One of the most
important techniques of trading is the Scalping Technique. The Scalping
involves the fetching of Small profits from the small movements in the price. The
small movement in the price of the Stocks when added multiple times will fetch
sufficient profits. There are many ways to perform scalping. The important ways
of Scalping includes the scalping with technical analysis. There is a choice of
many indicators which can be used to initiate the buy and sell calls.
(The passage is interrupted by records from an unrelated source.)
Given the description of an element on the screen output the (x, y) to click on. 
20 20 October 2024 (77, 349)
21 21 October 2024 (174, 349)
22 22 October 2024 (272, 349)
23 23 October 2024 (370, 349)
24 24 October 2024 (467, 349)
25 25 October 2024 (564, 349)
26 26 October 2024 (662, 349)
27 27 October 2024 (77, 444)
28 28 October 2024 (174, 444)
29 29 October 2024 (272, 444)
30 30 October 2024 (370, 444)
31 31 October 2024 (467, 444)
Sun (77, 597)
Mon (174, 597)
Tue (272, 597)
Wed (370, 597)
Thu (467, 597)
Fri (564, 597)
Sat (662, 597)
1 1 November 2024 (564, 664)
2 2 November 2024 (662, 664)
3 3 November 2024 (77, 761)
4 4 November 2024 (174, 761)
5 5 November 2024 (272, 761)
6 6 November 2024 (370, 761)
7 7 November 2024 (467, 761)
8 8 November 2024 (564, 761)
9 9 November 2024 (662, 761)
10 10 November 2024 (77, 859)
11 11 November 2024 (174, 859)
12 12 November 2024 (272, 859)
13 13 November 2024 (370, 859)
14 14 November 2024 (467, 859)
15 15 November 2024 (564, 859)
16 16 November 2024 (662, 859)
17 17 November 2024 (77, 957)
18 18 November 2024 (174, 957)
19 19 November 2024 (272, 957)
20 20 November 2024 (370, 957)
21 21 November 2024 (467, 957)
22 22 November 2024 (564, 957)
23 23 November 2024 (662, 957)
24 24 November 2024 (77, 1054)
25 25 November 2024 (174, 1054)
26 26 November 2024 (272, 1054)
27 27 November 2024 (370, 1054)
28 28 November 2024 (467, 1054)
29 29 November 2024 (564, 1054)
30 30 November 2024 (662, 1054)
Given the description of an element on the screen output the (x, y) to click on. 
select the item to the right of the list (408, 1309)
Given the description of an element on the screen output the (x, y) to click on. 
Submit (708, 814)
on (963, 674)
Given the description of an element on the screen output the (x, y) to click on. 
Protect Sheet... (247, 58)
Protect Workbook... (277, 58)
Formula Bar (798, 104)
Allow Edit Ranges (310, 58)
The principles of Riskmanagement and wealth management are also very important in doing scalping. A
proper risk reward ratio is the most important part in deciding a proper plan
so that an overall profit can be generated after a number of trades. The proper
Risk Reward ratio can be decided by selecting a proper Stop Loss. The Risk
Reward ratio can be 1:1 or can also be 2:1 or any other. In case of 1:1 Risk
reward ratio the profit earned is equal to the loss earned. Thus if the trader
is following a strategy with higher number of profitable trades than even with
some loosing trades the trader will be in an overall profit. On the other hand
if the Risk Reward ratio is 2:1 the loss incurred is twice that of profit
incurred and there are high chances that the trader will end up in an overall
loss after number of trades.
The trend following techniques are useful in scalping.
Thus if the risk reward ratio is proper and the trader is following the trend
there are high chances that the trader will incur an overall profit.
The technical analysts
use the above mentioned techniques along with many other techniques to generate
accurate Stock market tips. The technical analysts generate the intraday
trading tips and equity tips based on the technical analysis conducted.